Before exporting, switch to the text tool and type your most important margin notes as text boxes. GoodNotes supports typed text annotations. This is the step most iPad users skip — and it's the one that most improves AI card quality. If your insight is worth writing, it's worth typing.
In GoodNotes: tap Share → Export → PDF. In Notability: tap the share icon → Export → PDF. Save to Files or share directly. The export takes a few seconds and produces a standard PDF with all text content intact.
Go to StudyCardsAI in Safari on your iPad. Upload the exported PDF. The AI reads the full text content and generates a draft deck — typically within 30-60 seconds for a standard lecture PDF.
Delete low-priority cards (administrative content, page numbers, context that doesn't need memorising). Add any key points from your handwritten notes manually if they didn't make it in. A trimmed deck of 20-30 high-yield cards is better than 80 cards of mixed quality.
StudyCardsAI is web-based — open it on your iPhone during your commute, between classes, or while waiting. Smaller screen, more portable, forces focus. Save iPad review sessions for when you have 30+ minutes and want to go deeper.
Being honest about this saves frustration. Here's what the pipeline handles well and where the limits are:
The workaround is simple: use the typed text tool in GoodNotes for any insight you want the AI to see. Reserve Apple Pencil for visual organisation (diagrams, arrows, circles) and switch to the keyboard for margin notes that contain actual content worth testing yourself on.
A few habits that compound over a semester:
Open lecture slides on the left panel, your GoodNotes notes page on the right. This lets you annotate and build your own summary simultaneously without switching apps. Works well on iPad Pro and iPad Air in landscape mode.
As you work through material, add any question that you'd expect on an exam to a dedicated last page. When you export and upload the PDF, these questions become your highest-priority flashcard prompts. This habit alone dramatically improves card quality over generic AI generation.
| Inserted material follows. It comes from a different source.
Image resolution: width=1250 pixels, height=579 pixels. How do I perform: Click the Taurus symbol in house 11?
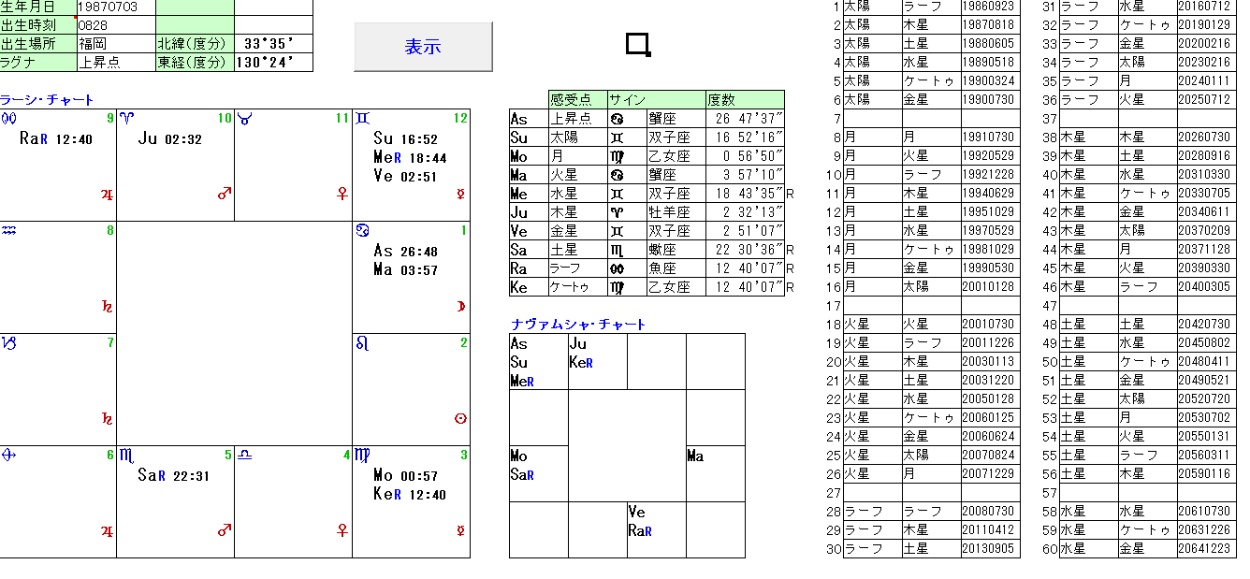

Batch the upload-and-generate pipeline once per week per subject rather than after every lecture. Weekly batching gives you a broader set of content to generate from, reduces repetition in the deck, and takes less total time than running the workflow daily.
iPad is for creation. iPhone is for review. The smaller screen and portability of an iPhone makes it better suited to the short, frequent review sessions that spaced repetition requires. Keep iPad annotation sessions separate from flashcard review sessions.
For more on turning document formats into flashcards, see the PDF to Flashcards guide and the Notes to Flashcards guide. If you use Notion alongside your iPad workflow, the Notion to Flashcards Pipeline covers that integration. For exam-period organisation, the Finals Survival Kit has a complete study schedule framework.
Upload your annotated PDF and StudyCardsAI generates a review-ready deck in under a minute. Works in Safari on iPad.
Yes. Export your GoodNotes notebook as a PDF (Share → Export → PDF) and upload directly to StudyCardsAI. The AI reads the text content of the PDF — any typed text, text boxes, or selectable text from the original document. Handwritten Apple Pencil content is not extracted automatically.
Yes — StudyCardsAI is web-based and works in Safari on iPad. You can upload PDFs and review flashcards entirely on iPad. Many students upload from iPad and then review on iPhone during commutes.
Typed notes with clear structure produce higher-quality AI-generated cards. Annotated PDFs work well for the base text, but if you're adding insights in the margins, type them as text boxes rather than handwriting so the AI can read them.
Any iPad with Apple Pencil support works well for the annotation workflow. The iPad Air (M1 or later) offers the best balance of performance and price for students. iPad Pro is excellent but not necessary for note-taking. The iPad mini is highly portable for review sessions.